As we were getting ready to plant it, Meghann and I started to discuss staking up the tree. We hadn’t ever bought a young tree like this before, but it seemed like it was probably the right thing to do to such a fragile little plant. Both of us agreed that this seemed like conventional wisdom though neither of us could say exactly who had taught us this. Isn’t that just what you’re supposed to do? Our neighbor must certainly have thought so since he had staked his two small trees that he had planted a month earlier.

Before I planted the tree, I decided to do a little research on tree staking. I was surprised to learn that unless you are planting a tall, skinny, top-heavy tree, staking is not necessary. In fact, it can actually hinder the tree’s growth. As trees grow, rocking freely in the wind causes them to develop deep, strong roots. Preventing a tree from being moved by the wind hinders this root growth and ultimately hurts the overall growth of the plant.

So to give our little tree the best possible chance to succeed in life, I planted it without any stake to hold it. As I did so, I began to contemplate the spiritual analogy of this. We all are like a growing tree. When the wind and storms come, our world gets shaken up, sometimes significantly. Yet, somehow this rocking in the breeze seems to result in us growing deeper and stronger roots. We hold onto the things that are most important to us – our faith, family, friends – and prioritize what is most important to spend our time doing. We start to view our life through a different, bigger lens. We get better at empathizing with other people around us in the midst of their own stormy periods of life. Most of all, we develop a stronger foundation to help us face the next wind or storm that will come our way.
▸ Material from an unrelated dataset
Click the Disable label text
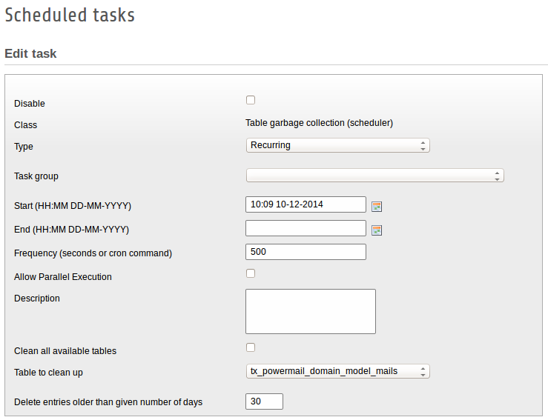The image size is (548, 420). pyautogui.click(x=30, y=104)

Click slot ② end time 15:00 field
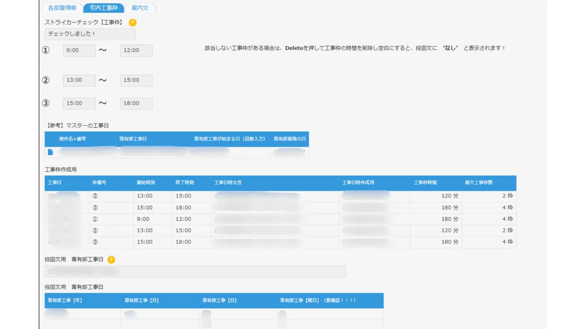[x=136, y=80]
Hairy cell leukemia has blown our family’s little tree around significantly this year. Yet through the storm it has brought to our life, I trust that we are all developing deeper roots in God and in one another. May God continue to help us all to grow in the midst of the winds that blow us.

1 Comment

  1. Mary H. says:

    Matt, I say a big Amen to that! Thanks for sharing another life lesson. We can all relate to your analogy. …and your young tree will flourish with such tender, loving care.